The story of discovery as told by Warner and Don Abel Stearns are similar in the main facts, differing, however, materially in the date. Stearns says gold was first discovered by Francisco Lopez, a native of California, in the month of March 1842, at a place called San Francisquito, about thirty miles northwest from this city (Los Angeles). The circumstances of the discovery as related by Lopez himself are as follows: "Lopez, with a companion, was out in search of some stray horses, and about midday they stopped under some trees and tied their horses out to feed, they resting under the shade, when Lopez with his sheath knife dug up some wild onions and in the dust discovered a piece of gold, and, searching further, found some more. He brought these to town and showed them to his friends, who at once declared there must be a placer of gold. This news being circulated numbers of the citizens went to the place and commenced prospecting in the neighborhood, and found it to be a fact that there was a placer of gold."
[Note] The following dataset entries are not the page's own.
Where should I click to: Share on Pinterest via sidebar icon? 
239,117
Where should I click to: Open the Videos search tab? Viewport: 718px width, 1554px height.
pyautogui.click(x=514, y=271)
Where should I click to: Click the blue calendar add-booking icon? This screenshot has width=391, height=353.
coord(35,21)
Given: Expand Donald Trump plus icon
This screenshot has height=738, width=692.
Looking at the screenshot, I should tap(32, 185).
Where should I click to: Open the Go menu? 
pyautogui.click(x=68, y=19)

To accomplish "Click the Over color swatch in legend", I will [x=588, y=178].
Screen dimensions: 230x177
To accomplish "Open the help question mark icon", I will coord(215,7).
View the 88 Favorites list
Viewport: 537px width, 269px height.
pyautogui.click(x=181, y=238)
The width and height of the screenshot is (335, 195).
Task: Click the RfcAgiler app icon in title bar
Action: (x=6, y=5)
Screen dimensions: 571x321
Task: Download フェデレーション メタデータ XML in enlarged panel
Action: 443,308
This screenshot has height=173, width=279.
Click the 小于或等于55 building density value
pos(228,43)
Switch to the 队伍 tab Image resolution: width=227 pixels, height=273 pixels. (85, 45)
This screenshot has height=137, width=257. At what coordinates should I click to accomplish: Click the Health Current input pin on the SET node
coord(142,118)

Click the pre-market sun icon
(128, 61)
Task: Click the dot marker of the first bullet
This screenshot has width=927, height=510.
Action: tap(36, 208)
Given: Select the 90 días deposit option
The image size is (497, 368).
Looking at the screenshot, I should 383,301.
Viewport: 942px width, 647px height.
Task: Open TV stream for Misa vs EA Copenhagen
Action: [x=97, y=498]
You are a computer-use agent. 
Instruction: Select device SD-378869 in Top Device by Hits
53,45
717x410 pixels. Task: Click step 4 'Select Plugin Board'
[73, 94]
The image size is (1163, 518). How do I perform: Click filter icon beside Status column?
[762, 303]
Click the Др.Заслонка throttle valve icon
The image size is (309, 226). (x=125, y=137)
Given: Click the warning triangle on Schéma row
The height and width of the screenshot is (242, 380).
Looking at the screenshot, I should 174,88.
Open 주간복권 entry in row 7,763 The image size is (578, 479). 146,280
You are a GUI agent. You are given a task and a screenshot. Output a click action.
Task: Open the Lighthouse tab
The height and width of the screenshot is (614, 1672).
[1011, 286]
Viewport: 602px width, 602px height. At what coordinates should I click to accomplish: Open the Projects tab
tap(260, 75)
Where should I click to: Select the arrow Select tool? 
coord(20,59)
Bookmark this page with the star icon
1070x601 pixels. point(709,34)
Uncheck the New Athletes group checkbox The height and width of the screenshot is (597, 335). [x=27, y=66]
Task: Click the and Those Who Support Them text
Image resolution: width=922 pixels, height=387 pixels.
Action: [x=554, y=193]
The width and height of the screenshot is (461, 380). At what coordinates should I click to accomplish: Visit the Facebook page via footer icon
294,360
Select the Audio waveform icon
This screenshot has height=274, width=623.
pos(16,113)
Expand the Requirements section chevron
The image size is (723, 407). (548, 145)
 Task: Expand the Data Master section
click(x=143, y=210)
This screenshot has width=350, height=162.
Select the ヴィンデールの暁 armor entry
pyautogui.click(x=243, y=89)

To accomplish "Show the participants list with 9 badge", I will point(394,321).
Colonel Warner says: "The news of this discovery soon spread among the inhabitants from Santa Barbara to Los Angeles, and in a few weeks hundreds of people were engaged in washing and winnowing the sands and earth of these gold fields." Warner visited the mines a few weeks after their discovery. He says: "From these mines was obtained the first parcel of California gold dust received at the United States Mint in Philadelphia, and which was sent with Alfred Robinson and went in a merchant sailing-ship around Cape Horn. This shipment of gold was 18.34 ounces before and 18.1 ounces after smelting; fineness, .926; value, $344.75 — over $19 to the ounce, a very superior quality of gold dust."
It may be regarded as a settled historical fact that the first discovery of gold in Alta California was made on the San Francisco Rancho in the San Feliciano Canyon, in the county of Los Angeles. This canyon is about eight miles northwest of Newhall and forty-two miles northwest of Los Angeles. It is also an established fact that the first discoverer was Francisco Lopez, also known by the name of Cuso, a vaquero, living at that time on the Piru Rancho. Lopez had been for many years previously mayordomo of the San Fernando mission. The time of the discovery is not so satisfactorily settled. Colonel Warner, usually very reliable, gives June 1841 as the date, and quotes Don Ygnacio del Valle, on whose rancho the discovery was made, and who was appointed encargado de justicia to preserve order in the mining district, as one of his authorities for that date. Don Abel Stearns gives us the date March 1842; Bandini, April 1842. [Antonio F.] Coronel, who spent some time in the mines and employed Indians in mining, asserts positively that it was made in 1842.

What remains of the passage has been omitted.